J.D.: Yeah Matt, I’m sure many of us have been in a situation like this where God lays someone on your heart to share the gospel with, but you know they’re firm in their belief—or unbelief—as an atheist. And it can feel like, “Where do I even begin to share the love of God with them when they don’t believe that any sort of god exists?”
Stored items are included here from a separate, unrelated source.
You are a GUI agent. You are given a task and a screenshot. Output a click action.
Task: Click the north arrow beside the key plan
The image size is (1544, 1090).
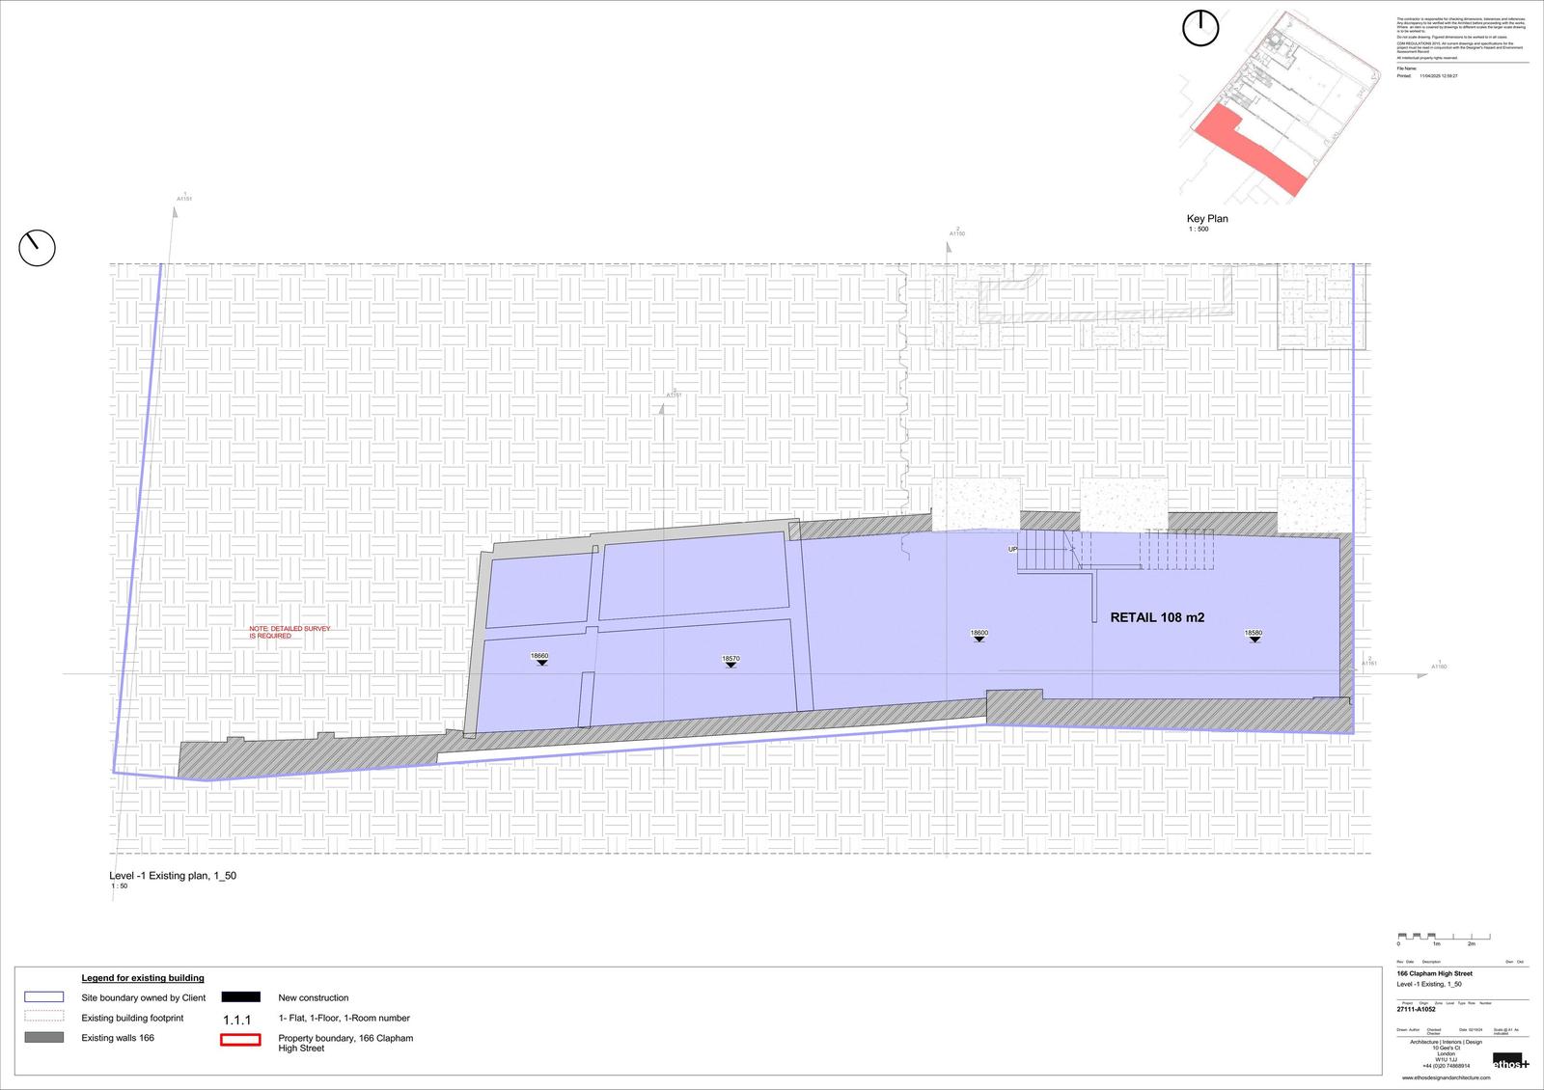coord(1200,28)
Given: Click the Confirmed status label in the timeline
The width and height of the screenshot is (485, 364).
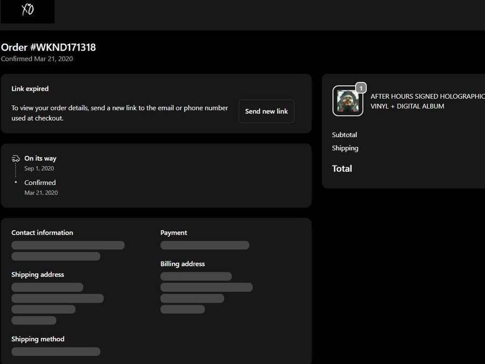Looking at the screenshot, I should (x=40, y=183).
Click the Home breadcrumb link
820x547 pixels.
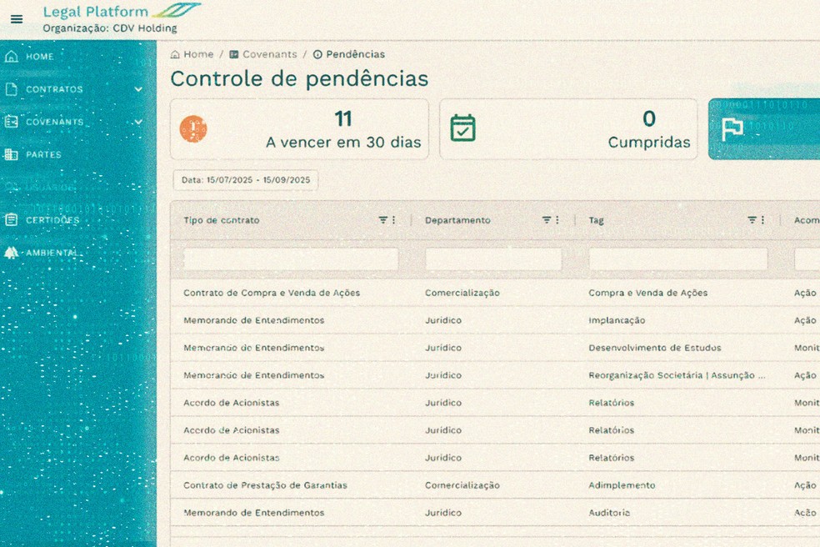193,53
  • A lot of prayer: pray 1st, 2nd and 3rd
  • Don’t overwhelm them. Don’t talk about it all the time
  • Pray for opportunities to show extraordinary grace (Acts 16)
  • Invite them to read the Bible. Heb 4:12: Charles Spurgeon talked about the Bible like a caged lion: all we have to do is let it out because who’s ever heard of defending a lion? Read the Bible… 
  • After you’ve had a couple of intentional conversations, shift more to answering questions 1 Peter 3:15. Trust the Spirit of God to do the work and think of it more like fishing.

Now, that said… 

  • Of course, I do think it’s wise to be prepared for conversations like these, and I’ll try to be as practical as I can in that.
  • Theologian and philosopher Francis Schaeffer talked about “taking the roof off” of various worldviews that people might hold. 
  • Everyone has some kind of worldview – even an atheist – and Schaeffer meant that a person’s worldview is kind of like a house that they construct. But there’s only one “blueprint” that can effectively explain all aspects of life, support all the evidence in the world, and be lived out consistently with all of that, and that’s a Christian worldview. All other worldviews are defective in one way or another.
  • So to “take the roof off” of an atheist’s worldview, I’d ask questions. 
    • On that topic, Randy Newman has a great book called Questioning Evangelism, where he talks about evangelizing through questions like these. He even points out how often Jesus asked questions of skeptics and people curious about his ministry.
    • One of the very best questions we can ask people in these conversations, Newman writes, is very simple: “Really?”
      • Questions like, “Do you really believe we came from nothing, and yet life is so meticulously and miraculously held together?” Or, “Do you really believe that nothing happens when we die?”
  • Gavin Ortlund, Why God Makes Sense in a World that Doesn’t
    • Christianity versus naturalism in relation to the basic elements that all stories have: origins, meaning, conflict, and hope. The constant question will be: Which is telling us a better story—a story that better accounts for the strangeness, the incompleteness, the brokenness, and the beauty of our world?
    • A Christian apologist once remarked to me that on university campuses thirty years ago he was asked more questions about Christianity’s truth (Does God exist? Did Jesus rise from the dead? etc.); today he is asked more questions about Christianity’s goodness (Is the church intolerant? Are Christians homophobic? etc.).